Tensions in energy markets are a cause for concern not only for the immediate impact on inflation and growth, but also for financial stability.
Pre-existing vulnerabilities could become channels through which shocks are amplified.
Non-bank financial intermediaries in some sectors show levels of leverage and liquidity that could prove inadequate during periods of acute stress.
Rise in value of Dollar and pressure on long-term interest rates and capital outflows from emerging markets reflects a growing preference for safer assets.
Changes in global investors’ risk perception can quickly lead to pressure on the government bonds of highly indebted countries.
It’s important that markets’ perception of Italy’s public finances has improved, given current geopolitical tensions.
ECB’s adverse scenarios pointing to normalisation of energy supply and recovery between the fourth quarter of 2026 and 2027 are now more likely.
Market reaction
There seems to be no immediate impact of ECB Panetta’s comments on the Euro (EUR). As of writing, EUR/USD trades 0.5% lower to near 1.1530 due to the risk-off mood.
ECB FAQs
The European Central Bank (ECB) in Frankfurt, Germany, is the reserve bank for the Eurozone. The ECB sets interest rates and manages monetary policy for the region.
The ECB primary mandate is to maintain price stability, which means keeping inflation at around 2%. Its primary tool for achieving this is by raising or lowering interest rates.
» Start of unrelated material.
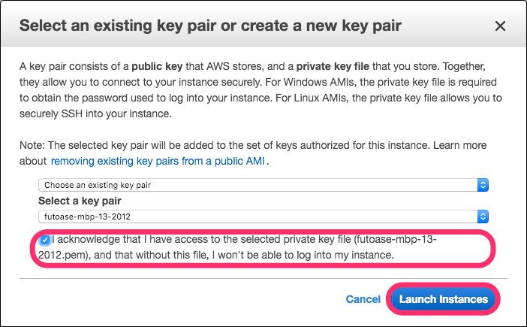
Task: Cancel the key pair selection
Action: [x=363, y=299]
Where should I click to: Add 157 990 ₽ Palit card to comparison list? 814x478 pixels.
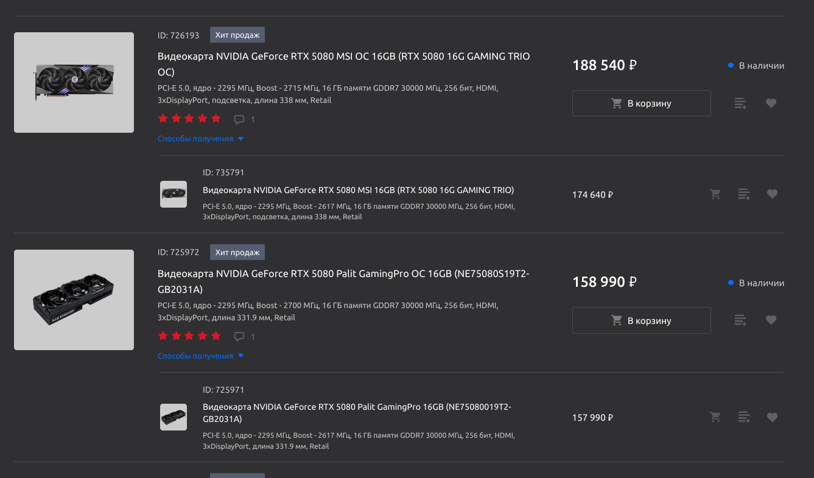[x=744, y=417]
Relatively high interest rates will usually result in a stronger Euro and vice versa.
The ECB Governing Council makes monetary policy decisions at meetings held eight times a year. Decisions are made by heads of the Eurozone national banks and six permanent members, including the President of the ECB, Christine Lagarde.
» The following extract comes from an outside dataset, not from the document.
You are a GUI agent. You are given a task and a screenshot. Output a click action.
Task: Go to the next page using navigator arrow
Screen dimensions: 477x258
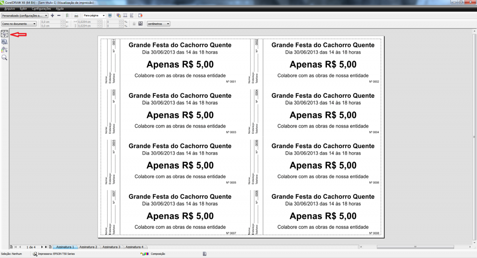click(42, 247)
In extreme situations, the European Central Bank can enact a policy tool called Quantitative Easing. QE is the process by which the ECB prints Euros and uses them to buy assets – usually government or corporate bonds – from banks and other financial institutions. QE usually results in a weaker Euro.
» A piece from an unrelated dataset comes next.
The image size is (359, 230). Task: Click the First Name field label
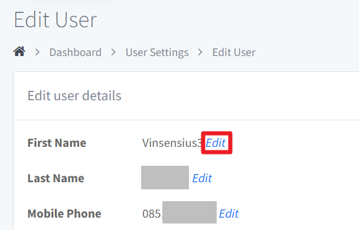coord(57,143)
QE is a last resort when simply lowering interest rates is unlikely to achieve the objective of price stability. The ECB used it during the Great Financial Crisis in 2009-11, in 2015 when inflation remained stubbornly low, as well as during the covid pandemic.
Quantitative tightening (QT) is the reverse of QE. It is undertaken after QE when an economic recovery is underway and inflation starts rising. Whilst in QE the European Central Bank (ECB) purchases government and corporate bonds from financial institutions to provide them with liquidity, in QT the ECB stops buying more bonds, and stops reinvesting the principal maturing on the bonds it already holds. It is usually positive (or bullish) for the Euro.